§ WHAT YOU ARE ASKED TO DO
Word for word, give the data again without its pictures.

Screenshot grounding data

++++++

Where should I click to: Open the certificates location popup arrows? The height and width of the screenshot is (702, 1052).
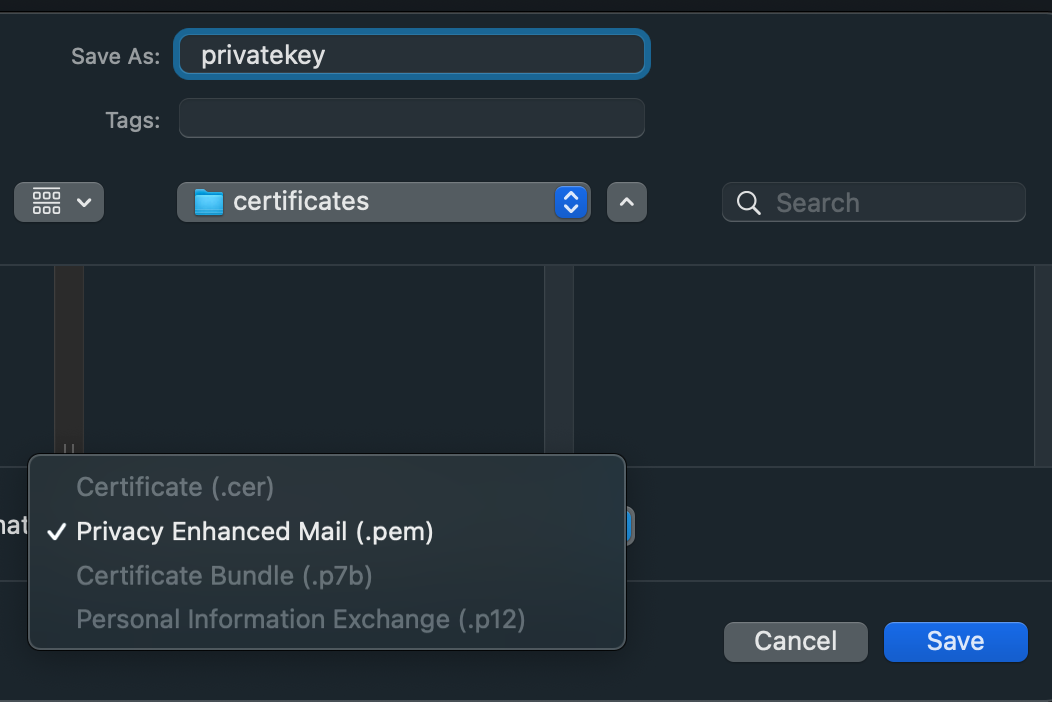pos(571,202)
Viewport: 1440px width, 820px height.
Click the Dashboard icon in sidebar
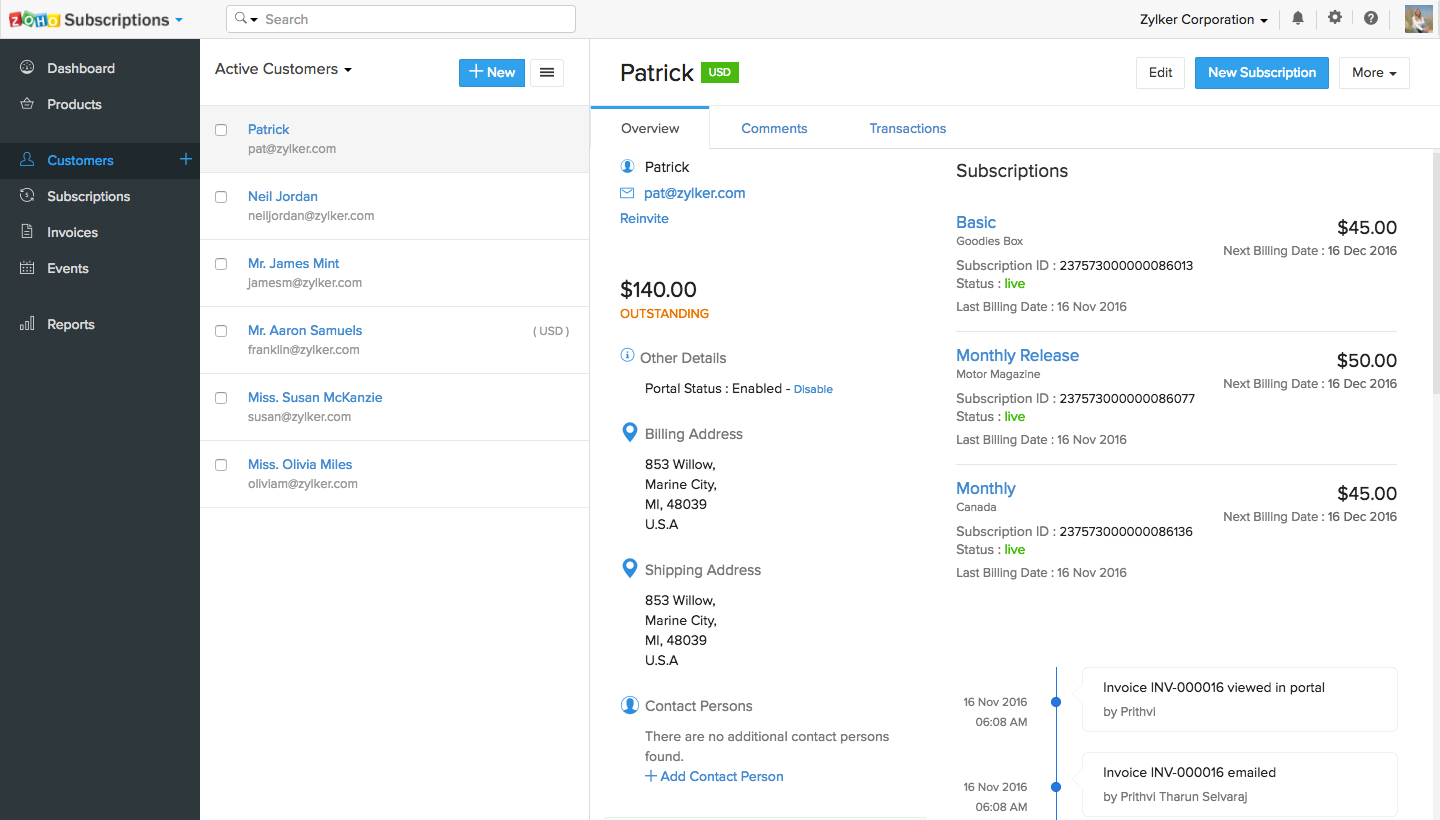click(x=27, y=68)
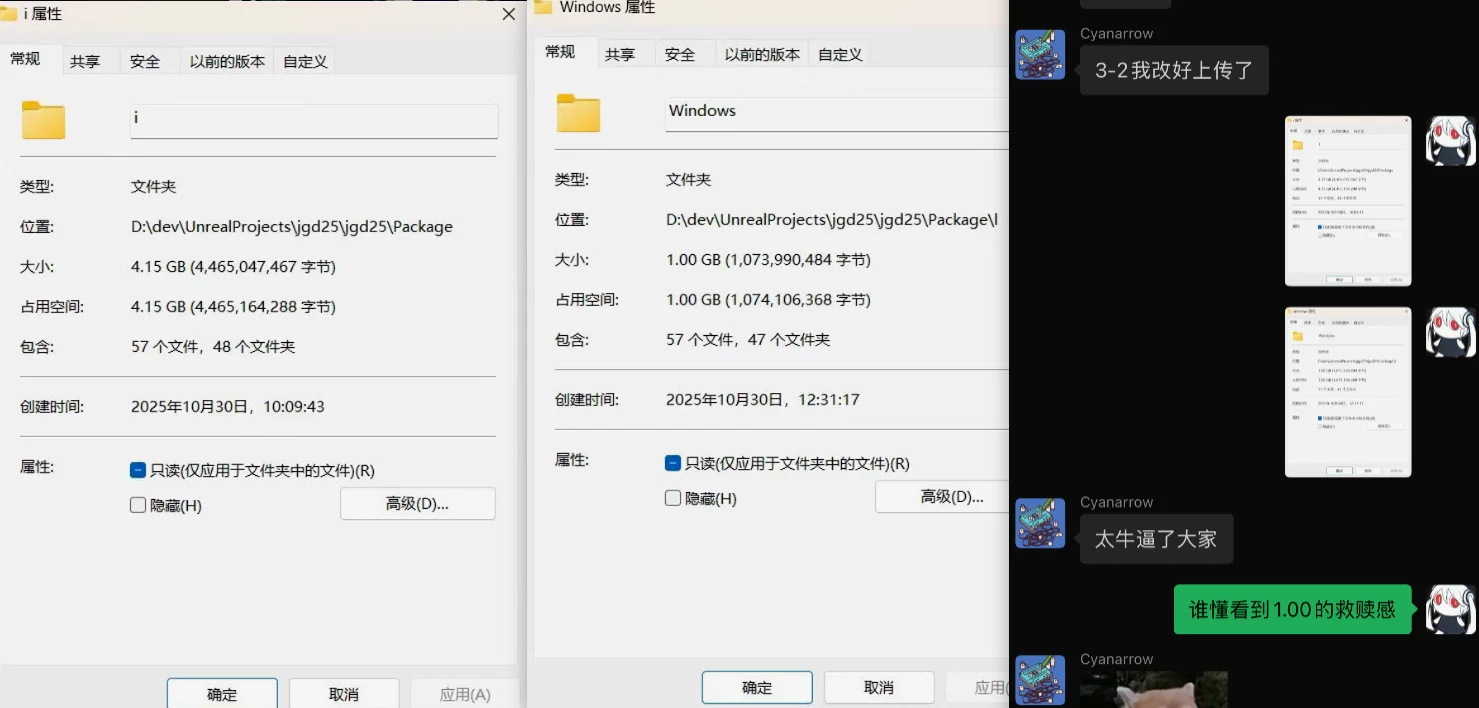The image size is (1479, 708).
Task: Click the folder name field containing "Windows"
Action: tap(835, 112)
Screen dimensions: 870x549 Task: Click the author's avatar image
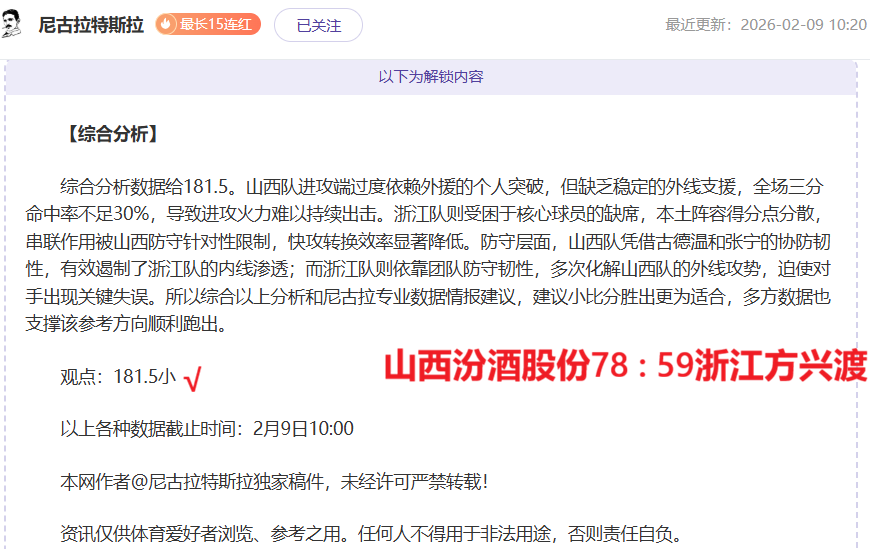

++++++

§ EXPECTED ANSWER
Where should I click to: Open the certificates location popup arrows? The height and width of the screenshot is (702, 1052).
pos(571,202)
Viewport: 1440px width, 820px height.
Click the Dashboard icon in sidebar
click(x=27, y=68)
The image size is (1479, 708).
Task: Click the folder name field containing "Windows"
Action: tap(835, 112)
Screen dimensions: 870x549 Task: Click the author's avatar image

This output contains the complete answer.